(Items from a dataset)
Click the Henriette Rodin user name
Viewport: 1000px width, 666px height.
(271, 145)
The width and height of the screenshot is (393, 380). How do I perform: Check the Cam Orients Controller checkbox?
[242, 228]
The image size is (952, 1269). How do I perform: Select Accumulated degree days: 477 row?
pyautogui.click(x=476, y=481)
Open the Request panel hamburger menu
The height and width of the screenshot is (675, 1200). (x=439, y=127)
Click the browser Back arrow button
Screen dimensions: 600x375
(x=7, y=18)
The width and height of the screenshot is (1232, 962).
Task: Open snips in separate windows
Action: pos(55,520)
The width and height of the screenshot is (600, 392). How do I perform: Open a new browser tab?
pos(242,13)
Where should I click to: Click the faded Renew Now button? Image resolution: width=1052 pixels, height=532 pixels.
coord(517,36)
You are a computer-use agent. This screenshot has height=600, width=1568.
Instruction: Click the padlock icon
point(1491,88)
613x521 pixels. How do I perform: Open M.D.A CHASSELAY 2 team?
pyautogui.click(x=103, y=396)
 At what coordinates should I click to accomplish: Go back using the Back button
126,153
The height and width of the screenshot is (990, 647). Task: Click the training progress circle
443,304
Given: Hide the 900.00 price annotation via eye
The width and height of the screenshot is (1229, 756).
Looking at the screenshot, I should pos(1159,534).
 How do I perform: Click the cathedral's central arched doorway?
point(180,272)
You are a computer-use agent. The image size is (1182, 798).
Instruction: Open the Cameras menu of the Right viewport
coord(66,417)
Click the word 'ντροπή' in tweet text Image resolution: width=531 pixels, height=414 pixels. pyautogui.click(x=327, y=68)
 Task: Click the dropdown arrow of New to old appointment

[Exercise brief] In the records, which lines use the word "agent"? Report them.

[Output for this exercise]
You are a computer-use agent. This screenshot has height=600, width=1568.
You are a computer-use agent. The image size is (1182, 798).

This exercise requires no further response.